William Paley is perhaps the best known of the late-eighteenthth and
early-nineteenth-century divines who engaged in the pursuit of and the
development of "natural theology." The project of the natural theologians, as
noted, involved moving from the observable and created to the unobservable and
uncreated, i.e., God. Now it should be noted at the outset that even assuming
the existence of God can be proven, and hence His attributes described, the
project does not do anything to further the belief in Christianity, which still
remains the subject of revelation. Rather than examining Paley's theology in
detail it should be necessary only to examine his proof of the existence of God,
and some of his discussion of the attributes of God.
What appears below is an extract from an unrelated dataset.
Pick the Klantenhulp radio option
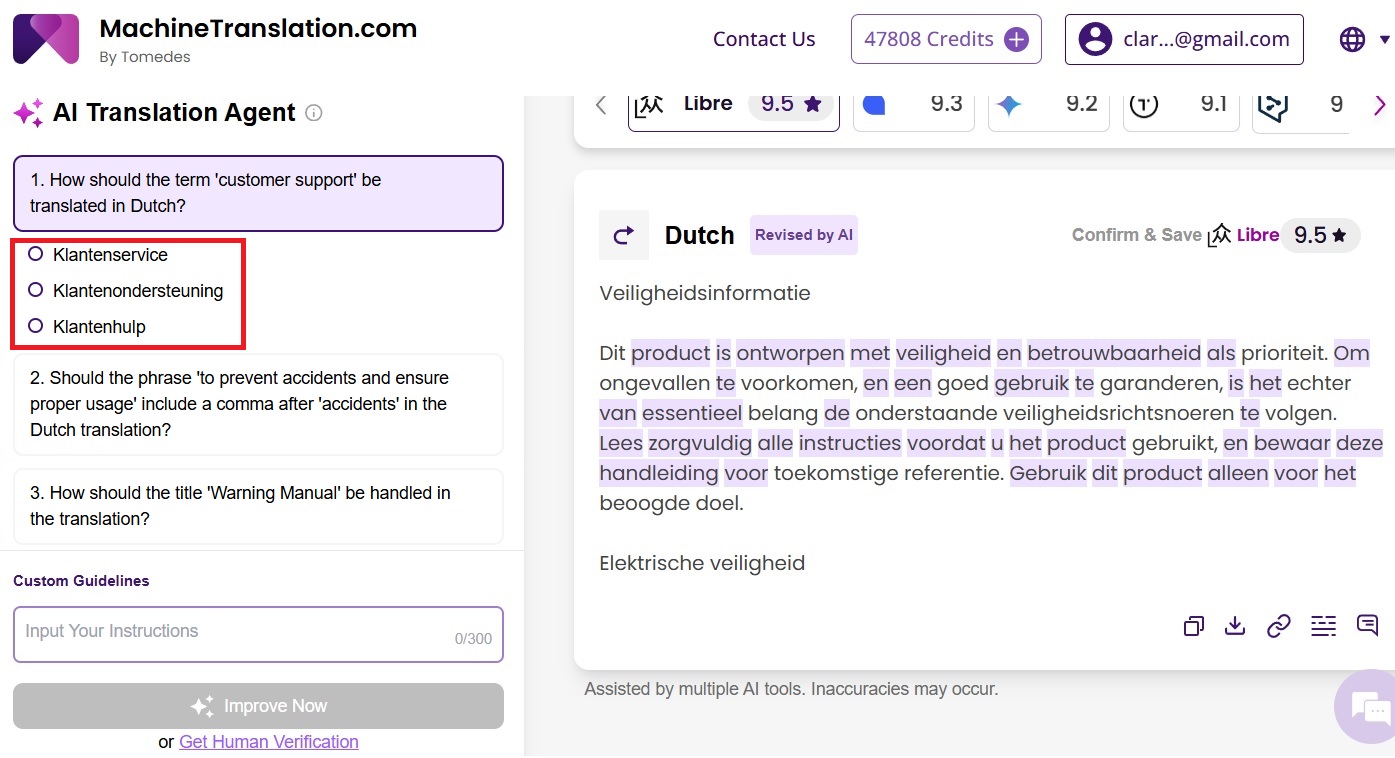The height and width of the screenshot is (758, 1395). tap(36, 326)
Paley begins his theology by postulating that if he is walking in country and
stumbles against a stone that there is no objection to supposing that the stone
had been there ever since the beginning of time. Paley then changes the object
to a watch:

But suppose I had found a watch upon the ground, and it should be inquired how
the watch happened to be in that place, I should hardly think of the answer
which I had before given,--that, for anything I knoew, the watch might have
always been there. Yet why should not this answer serve for the watch as well
as for the stone?...For this reason, and for no other, viz,. that, when we
come to inspect the watch we perceive (what we could not discover in the
stone) that its several parts are famed put together for a
purpose....[Description of watch omitted.] This mechanism being observed...
the inference, we think, is inevitalbe, that the watch must have had a
maker....who comprehended its construction, and designed its use.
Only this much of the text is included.